Source passage →
┄┄┄┄┄┄┄┄┄┄
Reduce and eliminate debt

Debt in the form of credit cards, personal and business loans, and medical debt can represent a significant amount of your monthly budget. The debt you carry incurs interest which eats up a portion of your monthly debt repayment allocation. A percentage of each monthly payment you make goes toward interest, essentially slowing down your goal of paying off the debt in full.

Reducing and eliminating debt can free up a portion of your business or household budget so the funds can be redirected into more important goals such as growing a savings account or investing.

Related: 5 Ways to Leverage Market Downturns as Opportunities to Make More Money

Review your business and personal recurring debts to identify which ones are costing you the most. When you identify the highest-interest ones, pay them off first. A couple of ways you may be able to pay off the debt faster include the following:

Consolidate your debt

A debt consolidation loan is meant to combine your existing debts into a single payment. The loan should come with better terms than your existing debt and with a lower interest rate. Consolidating all higher-interest debt into a single, lower-interest loan simplifies your repayment schedule and saves you money on interest so you can chisel away at the principal portion of your debt faster.
┄┄┄┄┄┄┄┄┄┄
Records supplied →
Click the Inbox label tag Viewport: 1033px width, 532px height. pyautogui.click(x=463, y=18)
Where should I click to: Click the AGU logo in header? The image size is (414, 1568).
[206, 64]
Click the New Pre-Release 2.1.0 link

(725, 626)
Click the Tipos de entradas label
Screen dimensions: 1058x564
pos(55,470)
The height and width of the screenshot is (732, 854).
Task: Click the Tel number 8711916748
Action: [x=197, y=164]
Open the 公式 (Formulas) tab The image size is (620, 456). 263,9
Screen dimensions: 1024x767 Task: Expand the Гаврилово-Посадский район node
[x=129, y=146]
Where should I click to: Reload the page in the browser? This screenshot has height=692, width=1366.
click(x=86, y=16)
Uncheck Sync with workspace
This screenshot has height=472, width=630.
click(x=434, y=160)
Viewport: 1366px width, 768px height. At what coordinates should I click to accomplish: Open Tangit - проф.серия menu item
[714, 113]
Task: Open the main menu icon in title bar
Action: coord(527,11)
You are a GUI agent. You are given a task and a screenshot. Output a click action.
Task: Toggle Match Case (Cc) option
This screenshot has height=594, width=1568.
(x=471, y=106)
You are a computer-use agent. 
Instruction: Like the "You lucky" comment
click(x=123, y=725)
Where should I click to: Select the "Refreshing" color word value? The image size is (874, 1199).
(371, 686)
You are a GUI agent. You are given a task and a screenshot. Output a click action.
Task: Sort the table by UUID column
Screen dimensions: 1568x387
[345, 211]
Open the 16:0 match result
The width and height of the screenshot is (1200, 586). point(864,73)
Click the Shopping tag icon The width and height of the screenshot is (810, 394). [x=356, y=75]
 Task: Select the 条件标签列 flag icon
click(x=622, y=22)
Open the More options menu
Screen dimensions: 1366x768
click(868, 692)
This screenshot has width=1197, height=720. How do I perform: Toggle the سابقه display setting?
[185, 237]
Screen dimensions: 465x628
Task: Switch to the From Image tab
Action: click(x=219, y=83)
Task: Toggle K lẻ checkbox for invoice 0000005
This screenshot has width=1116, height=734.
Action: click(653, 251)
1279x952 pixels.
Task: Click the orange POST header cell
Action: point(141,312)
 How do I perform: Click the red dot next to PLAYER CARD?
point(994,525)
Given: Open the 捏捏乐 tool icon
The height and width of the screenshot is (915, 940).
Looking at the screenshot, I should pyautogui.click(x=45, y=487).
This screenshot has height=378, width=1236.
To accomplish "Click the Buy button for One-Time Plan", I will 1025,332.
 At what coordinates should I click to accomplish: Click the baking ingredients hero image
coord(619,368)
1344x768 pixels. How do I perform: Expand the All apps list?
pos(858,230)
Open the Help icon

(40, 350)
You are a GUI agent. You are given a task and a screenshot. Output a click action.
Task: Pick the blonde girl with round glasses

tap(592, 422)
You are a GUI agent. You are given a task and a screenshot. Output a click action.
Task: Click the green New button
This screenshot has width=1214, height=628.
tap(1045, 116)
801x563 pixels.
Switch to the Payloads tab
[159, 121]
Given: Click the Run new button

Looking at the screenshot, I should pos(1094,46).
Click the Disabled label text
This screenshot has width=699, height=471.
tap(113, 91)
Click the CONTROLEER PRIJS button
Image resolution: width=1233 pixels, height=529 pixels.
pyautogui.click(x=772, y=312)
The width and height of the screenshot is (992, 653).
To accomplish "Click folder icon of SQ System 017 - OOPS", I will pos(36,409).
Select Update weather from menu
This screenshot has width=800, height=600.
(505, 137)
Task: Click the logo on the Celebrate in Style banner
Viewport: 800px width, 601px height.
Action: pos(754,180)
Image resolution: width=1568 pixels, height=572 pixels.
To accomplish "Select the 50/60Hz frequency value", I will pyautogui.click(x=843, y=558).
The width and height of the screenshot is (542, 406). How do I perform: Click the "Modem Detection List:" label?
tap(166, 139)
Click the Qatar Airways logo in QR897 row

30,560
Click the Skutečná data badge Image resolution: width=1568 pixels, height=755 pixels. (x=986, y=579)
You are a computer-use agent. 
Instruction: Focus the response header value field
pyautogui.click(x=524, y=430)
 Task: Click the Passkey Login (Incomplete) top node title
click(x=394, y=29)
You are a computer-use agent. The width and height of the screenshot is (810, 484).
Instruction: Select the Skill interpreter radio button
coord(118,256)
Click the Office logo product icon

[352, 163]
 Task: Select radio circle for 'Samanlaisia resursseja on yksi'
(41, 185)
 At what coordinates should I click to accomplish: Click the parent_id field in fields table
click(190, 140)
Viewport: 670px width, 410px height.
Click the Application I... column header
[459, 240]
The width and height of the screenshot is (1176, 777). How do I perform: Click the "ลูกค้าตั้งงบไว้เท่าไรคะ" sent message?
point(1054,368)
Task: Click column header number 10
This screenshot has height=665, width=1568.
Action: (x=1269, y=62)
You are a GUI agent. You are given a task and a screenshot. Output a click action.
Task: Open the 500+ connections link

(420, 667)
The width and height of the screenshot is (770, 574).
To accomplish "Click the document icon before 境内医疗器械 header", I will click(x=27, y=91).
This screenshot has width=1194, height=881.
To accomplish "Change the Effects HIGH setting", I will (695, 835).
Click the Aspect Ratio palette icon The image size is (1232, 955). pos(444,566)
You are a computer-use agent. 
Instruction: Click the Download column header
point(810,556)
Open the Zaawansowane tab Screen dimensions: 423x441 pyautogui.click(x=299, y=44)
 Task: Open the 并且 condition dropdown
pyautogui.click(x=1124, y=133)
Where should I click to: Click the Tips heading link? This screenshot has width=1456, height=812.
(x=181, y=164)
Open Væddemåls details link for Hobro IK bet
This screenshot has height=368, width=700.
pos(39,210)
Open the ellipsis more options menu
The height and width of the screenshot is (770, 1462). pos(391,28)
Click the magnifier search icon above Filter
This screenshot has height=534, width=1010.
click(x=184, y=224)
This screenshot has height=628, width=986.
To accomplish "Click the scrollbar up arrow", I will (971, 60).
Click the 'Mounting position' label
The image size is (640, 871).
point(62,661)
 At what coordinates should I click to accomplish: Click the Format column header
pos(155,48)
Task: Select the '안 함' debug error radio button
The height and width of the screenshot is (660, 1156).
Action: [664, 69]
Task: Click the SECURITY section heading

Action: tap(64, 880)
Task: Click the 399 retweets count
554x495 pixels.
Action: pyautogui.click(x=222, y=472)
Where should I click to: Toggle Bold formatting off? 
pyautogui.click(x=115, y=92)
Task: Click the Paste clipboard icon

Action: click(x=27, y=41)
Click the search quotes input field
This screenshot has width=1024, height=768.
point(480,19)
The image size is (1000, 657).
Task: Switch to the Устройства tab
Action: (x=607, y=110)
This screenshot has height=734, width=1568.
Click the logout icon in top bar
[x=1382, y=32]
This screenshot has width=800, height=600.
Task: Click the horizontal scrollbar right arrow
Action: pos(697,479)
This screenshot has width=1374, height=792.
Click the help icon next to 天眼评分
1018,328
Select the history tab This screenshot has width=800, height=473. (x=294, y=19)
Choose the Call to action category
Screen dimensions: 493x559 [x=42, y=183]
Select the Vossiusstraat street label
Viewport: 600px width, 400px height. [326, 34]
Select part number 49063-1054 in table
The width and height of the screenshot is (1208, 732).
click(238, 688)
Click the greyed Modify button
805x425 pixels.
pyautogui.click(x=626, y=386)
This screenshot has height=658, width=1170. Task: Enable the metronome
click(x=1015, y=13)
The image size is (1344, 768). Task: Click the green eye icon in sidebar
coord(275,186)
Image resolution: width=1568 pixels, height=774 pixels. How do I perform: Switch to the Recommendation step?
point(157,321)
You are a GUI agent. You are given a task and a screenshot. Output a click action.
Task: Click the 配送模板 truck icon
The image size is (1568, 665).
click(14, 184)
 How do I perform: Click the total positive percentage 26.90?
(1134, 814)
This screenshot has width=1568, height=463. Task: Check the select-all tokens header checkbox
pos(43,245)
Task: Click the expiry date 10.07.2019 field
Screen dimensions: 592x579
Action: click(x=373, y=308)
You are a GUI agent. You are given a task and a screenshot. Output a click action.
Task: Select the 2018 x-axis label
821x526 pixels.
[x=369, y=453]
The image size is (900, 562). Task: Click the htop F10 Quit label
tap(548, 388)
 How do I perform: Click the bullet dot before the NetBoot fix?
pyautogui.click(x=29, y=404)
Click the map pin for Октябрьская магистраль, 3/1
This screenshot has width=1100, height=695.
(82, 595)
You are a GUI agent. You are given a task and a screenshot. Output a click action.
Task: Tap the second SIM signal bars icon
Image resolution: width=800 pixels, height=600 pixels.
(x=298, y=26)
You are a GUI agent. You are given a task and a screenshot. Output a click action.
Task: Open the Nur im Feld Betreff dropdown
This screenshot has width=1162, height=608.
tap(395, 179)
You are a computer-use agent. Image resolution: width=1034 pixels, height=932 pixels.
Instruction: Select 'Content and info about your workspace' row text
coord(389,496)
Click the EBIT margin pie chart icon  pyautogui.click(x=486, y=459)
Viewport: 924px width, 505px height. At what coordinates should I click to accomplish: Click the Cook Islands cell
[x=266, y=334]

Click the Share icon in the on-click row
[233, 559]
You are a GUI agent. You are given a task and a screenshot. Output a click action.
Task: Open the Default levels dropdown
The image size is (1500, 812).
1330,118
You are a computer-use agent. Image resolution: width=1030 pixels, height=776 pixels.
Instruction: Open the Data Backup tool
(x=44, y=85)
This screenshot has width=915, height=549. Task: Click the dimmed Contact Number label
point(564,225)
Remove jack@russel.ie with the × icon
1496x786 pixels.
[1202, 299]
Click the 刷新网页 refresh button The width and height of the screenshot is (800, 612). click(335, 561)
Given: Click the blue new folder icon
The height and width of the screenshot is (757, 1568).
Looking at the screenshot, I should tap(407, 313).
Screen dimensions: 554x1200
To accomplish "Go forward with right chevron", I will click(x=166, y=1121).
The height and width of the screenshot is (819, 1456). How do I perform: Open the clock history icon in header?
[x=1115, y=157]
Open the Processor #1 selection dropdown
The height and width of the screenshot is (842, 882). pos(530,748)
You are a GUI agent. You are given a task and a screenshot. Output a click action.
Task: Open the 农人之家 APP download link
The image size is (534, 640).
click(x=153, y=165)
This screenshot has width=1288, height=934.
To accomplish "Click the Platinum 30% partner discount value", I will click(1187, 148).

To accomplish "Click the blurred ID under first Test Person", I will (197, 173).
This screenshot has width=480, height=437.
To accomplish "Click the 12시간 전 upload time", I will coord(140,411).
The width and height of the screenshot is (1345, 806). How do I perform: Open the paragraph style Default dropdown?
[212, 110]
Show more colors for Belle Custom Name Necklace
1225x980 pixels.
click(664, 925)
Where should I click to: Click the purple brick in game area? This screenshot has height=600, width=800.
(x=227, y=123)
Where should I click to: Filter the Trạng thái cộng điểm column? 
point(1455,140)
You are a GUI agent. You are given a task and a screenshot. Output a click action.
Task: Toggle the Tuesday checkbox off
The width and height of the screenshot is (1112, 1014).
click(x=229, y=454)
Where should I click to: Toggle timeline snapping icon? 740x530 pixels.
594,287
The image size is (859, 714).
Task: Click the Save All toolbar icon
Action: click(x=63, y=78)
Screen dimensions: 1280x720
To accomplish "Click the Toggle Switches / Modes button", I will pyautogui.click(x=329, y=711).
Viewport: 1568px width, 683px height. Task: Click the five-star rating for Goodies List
┄┄┄┄┄┄┄┄┄┄
Work request 1 → According to the passage on reducing debt, why does consolidating debt let you pay down the principal faster? Answer in one to three sentences.
Work request 2 → Copy the passage on reducing debt from "Consolidate your debt" to "your debt faster.".
The records are separate from the passage on reducing debt.

Answer space 1 → A consolidation loan combines higher-interest debts into a single loan with a lower interest rate. This simplifies the repayment schedule and saves money on interest, so more of each payment goes toward the principal.

Answer space 2 →
Consolidate your debt

A debt consolidation loan is meant to combine your existing debts into a single payment. The loan should come with better terms than your existing debt and with a lower interest rate. Consolidating all higher-interest debt into a single, lower-interest loan simplifies your repayment schedule and saves you money on interest so you can chisel away at the principal portion of your debt faster.